Peter Shapiro is the rare concert promoter whose name carries weight with both the jam-band faithful and the broader entertainment industry. The producer of over 10,000 shows — including the Grateful Dead’s historic Fare Thee Well reunion in 2015 — Shapiro has built a network of venues, festivals, and media properties that stretches from Brooklyn to London, with critical anchors in Upstate New York.

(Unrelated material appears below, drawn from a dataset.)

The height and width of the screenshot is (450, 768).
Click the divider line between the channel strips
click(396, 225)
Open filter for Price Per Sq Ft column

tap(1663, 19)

Capitol Theatre and Bearsville
Shapiro’s most significant Upstate New York investment is The Capitol Theatre in Port Chester, a historic venue he revitalized into one of the premier concert halls in the Northeast. In 2013, he secured a 45-show exclusive contract with Grateful Dead bassist Phil Lesh, who performed 30 shows at the Capitol — a residency that cemented the venue’s status as hallowed ground for the jam community. Garcia’s, an adjacent venue and bar named for Jerry Garcia, extends the Capitol’s ecosystem. Shapiro also took over the Bearsville Theater in Woodstock, preserving another piece of Upstate New York’s musical heritage.
The Empire
Beyond Upstate New York, Shapiro’s portfolio includes Brooklyn Bowl locations in New York, Las Vegas, Nashville, and Philadelphia. He purchased the legendary Wetlands Preserve in Manhattan in 1996, cutting his teeth as a venue operator before expanding nationally. He is the publisher of Relix magazine, founder of the FANS online community, and chairman of HeadCount, a voter registration organization that operates at music events nationwide. His film work includes Grateful Dead documentaries and the IMAX concert films All Access and U2 3D. He pitched U2’s Sphere residency in Las Vegas.
Legacy
Shapiro’s Fare Thee Well shows at Chicago’s Soldier Field in 2015 — the Grateful Dead’s 50th anniversary concerts — generated record-breaking Ticketmaster demand and became the most talked-about live music event of the decade. He earned spots on Billboard’s Power 100 in 2015 and 2016. But for Upstate New York, his legacy is more personal: he preserved the Capitol Theatre and the Bearsville Theater at a time when historic venues were closing faster than new ones could open. That matters more than any industry list.